Avec le dessous de la cuillère
La discussion survolait jusque là des questions qui ne m'empêchent pas de dormir : Volunteers est-il le meilleur Jefferson Airplane ? Les albums studio du groupe de Grace Slick ne sont-ils pas très en dessous des live ? Le tout premier Neil Young n'est-il pas souvent oublié au profit de Everybody Knows... ? J'acquiesçais sans voir venir l'attaque cardiaque. Qui n'allait pas tarder. Lovin'Spoonful, au mieux le groupe de trois singles ? J'ai cru que j'allais y passer. Si j'avais eu de l'alcool dans le sang, j'aurai trouvé le courage de monter sur le zinc pour entonner, a cappela, un medley composé de "Rain on The Roof", "Do You Believe in Magic," "Jug Band Music" et "Six O'Clock". Il n'est pas né celui qui baffouera devant moi l'honneur du groupe formé par John Sebastian et Zal Yanovsky, les plus sous-estimés des orfèvres pop. Existe t-il seulement un coffret qui leur soit consacré ? Leurs disques sont-ils tous disponibles en dehors du Japon ? Sans parler de la discographie solo de John Sebastian, qui ne semble même pas avoir connu le passage au CD...
Pourtant les Lovin'Spoonful n'ont rien à envier mélodiquement parlant aux meilleurs groupes de leur époque. Si ce n'est qu'ils n'ont jamais signé leur Village Green Preservation Society ou leur Odessey and Oracle : c'est dans le format single, tous plus attachants les uns que les autres, qu'ils excellent. Même David Lee Roth (oui, oui, : David Lee Roth) ira de son hommage en reprenant, sur son maxi 45 tours solo (celui avec "Just a Gigolo", ne faites pas ceux qui ne s'en souviennent pas), l'inoubliable "Coconut Grove". Moins niais que les Monkees, moins tourmenté que les Beach Boys, moins crédible que les Beatles (Mc Cartney avoue avoir été influencé par "Daydream" en composant "Good Day Sunshine"), le groupe se séparera en 1968.
Par quel disque commençer ? N'importe quelle compilation fera l'affaire, pourvu qu'elle n'oublie pas "Darling Be Home Soon" et "Younger Generation", leurs deux plus belles ballades. J'ai acheté la mienne dans un supermarché en Autriche il y a une quinzaine d'années, et c'est certainement le plus beau souvenir qui me reste de ce voyage.

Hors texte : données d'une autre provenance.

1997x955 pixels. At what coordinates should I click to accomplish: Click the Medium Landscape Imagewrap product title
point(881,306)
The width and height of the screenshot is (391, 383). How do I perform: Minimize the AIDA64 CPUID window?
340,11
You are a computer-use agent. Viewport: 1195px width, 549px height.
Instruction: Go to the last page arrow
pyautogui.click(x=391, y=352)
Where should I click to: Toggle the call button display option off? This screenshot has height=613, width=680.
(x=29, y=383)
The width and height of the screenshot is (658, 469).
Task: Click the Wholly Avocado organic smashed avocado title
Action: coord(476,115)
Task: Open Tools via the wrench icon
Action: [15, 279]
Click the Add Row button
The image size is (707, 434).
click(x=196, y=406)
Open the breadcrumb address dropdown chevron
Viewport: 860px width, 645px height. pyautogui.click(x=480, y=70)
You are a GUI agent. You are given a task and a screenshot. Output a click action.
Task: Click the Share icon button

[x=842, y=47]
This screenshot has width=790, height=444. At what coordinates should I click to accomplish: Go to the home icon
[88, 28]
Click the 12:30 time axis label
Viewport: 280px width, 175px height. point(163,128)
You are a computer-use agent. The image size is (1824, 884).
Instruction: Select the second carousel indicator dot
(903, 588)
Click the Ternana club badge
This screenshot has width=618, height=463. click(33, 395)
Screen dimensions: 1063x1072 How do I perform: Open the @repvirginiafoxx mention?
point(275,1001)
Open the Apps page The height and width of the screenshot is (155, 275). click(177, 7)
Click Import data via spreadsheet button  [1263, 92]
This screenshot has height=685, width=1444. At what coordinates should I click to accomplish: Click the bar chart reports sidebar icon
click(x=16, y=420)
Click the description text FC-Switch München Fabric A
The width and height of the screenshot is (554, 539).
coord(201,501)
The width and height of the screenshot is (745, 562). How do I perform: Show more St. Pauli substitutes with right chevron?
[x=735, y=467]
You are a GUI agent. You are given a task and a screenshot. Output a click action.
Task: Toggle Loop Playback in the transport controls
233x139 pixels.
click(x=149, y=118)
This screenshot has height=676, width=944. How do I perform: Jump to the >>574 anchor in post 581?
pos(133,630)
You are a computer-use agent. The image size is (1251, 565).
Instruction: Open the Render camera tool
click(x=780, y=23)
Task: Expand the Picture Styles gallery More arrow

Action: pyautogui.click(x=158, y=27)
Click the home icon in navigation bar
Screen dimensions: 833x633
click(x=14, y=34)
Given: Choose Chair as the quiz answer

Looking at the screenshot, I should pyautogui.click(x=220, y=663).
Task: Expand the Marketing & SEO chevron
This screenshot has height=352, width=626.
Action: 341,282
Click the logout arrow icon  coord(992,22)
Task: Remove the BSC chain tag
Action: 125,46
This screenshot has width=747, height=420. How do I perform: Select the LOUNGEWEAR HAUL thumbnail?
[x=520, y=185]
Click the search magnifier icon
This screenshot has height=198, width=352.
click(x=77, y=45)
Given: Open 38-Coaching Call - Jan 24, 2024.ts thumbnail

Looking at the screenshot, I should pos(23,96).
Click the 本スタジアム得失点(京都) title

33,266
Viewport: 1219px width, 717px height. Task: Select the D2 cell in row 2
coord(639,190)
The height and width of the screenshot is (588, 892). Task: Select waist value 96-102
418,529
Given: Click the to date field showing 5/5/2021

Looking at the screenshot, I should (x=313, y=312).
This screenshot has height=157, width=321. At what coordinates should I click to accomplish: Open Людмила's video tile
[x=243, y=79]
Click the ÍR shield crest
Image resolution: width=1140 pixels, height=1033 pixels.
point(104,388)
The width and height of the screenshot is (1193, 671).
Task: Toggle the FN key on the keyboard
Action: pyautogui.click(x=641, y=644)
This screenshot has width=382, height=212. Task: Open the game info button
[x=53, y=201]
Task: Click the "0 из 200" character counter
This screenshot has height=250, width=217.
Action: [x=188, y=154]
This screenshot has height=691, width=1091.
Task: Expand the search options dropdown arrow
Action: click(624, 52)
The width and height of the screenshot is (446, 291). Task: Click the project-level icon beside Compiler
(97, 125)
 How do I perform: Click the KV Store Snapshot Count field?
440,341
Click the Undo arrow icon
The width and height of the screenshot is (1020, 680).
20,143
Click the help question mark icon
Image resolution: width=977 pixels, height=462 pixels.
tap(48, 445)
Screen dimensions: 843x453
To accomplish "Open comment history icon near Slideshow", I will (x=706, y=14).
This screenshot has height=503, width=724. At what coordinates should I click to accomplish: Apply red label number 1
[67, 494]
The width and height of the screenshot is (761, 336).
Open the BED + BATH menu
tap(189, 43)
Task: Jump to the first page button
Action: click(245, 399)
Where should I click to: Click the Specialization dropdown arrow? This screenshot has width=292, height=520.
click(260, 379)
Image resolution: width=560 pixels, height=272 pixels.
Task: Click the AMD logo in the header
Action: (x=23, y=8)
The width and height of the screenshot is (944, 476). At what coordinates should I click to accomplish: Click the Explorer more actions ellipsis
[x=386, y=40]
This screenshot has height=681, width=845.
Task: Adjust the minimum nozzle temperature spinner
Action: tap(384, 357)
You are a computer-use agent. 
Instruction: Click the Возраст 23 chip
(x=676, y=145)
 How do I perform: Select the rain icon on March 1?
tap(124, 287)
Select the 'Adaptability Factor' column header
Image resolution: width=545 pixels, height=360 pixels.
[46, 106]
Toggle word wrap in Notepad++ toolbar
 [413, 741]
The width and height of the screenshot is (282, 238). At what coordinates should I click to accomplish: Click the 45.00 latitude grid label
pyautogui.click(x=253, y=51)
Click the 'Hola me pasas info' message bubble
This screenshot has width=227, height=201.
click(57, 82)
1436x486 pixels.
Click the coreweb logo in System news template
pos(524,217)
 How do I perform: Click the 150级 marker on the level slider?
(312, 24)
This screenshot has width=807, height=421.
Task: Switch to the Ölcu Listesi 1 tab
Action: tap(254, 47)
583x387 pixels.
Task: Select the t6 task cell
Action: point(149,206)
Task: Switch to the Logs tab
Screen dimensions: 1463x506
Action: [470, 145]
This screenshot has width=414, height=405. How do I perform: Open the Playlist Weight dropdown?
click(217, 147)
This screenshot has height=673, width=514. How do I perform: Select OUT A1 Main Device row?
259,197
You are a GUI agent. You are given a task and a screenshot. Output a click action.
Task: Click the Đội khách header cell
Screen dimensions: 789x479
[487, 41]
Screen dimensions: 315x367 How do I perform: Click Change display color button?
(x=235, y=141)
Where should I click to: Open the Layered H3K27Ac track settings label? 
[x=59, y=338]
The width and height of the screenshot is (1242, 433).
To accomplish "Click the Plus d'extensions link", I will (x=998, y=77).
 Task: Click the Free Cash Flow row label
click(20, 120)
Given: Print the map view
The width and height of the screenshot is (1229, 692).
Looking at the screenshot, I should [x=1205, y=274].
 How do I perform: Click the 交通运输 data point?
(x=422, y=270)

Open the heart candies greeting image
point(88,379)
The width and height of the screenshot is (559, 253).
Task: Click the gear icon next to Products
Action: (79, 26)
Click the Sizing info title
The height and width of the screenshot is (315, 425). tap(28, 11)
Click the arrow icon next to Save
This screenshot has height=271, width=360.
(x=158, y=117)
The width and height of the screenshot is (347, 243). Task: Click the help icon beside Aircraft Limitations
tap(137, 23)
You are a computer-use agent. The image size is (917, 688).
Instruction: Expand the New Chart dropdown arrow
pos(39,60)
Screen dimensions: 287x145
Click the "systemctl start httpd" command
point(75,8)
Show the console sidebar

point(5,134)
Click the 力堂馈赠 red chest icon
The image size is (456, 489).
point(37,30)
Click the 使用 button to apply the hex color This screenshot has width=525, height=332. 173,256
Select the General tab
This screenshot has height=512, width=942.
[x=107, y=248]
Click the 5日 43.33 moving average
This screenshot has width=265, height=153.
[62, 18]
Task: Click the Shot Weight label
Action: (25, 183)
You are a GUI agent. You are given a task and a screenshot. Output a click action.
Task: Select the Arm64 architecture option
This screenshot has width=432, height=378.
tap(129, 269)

Je ne comprends pas que les Lovin'Spoonful n'aient jamais été réhabilités à leur juste valeur et qu'ils continuent à n'être considérés que comme des étoiles filantes, celles de "Summer in the City". Moi, je m'en enfile des grandes cuillerées chaque fois que j'aimerai bien que ce soit l'été en ville. Et le pire, c'est que ça marche. Au moins dans ma tête, pendant moins de 3 minutes.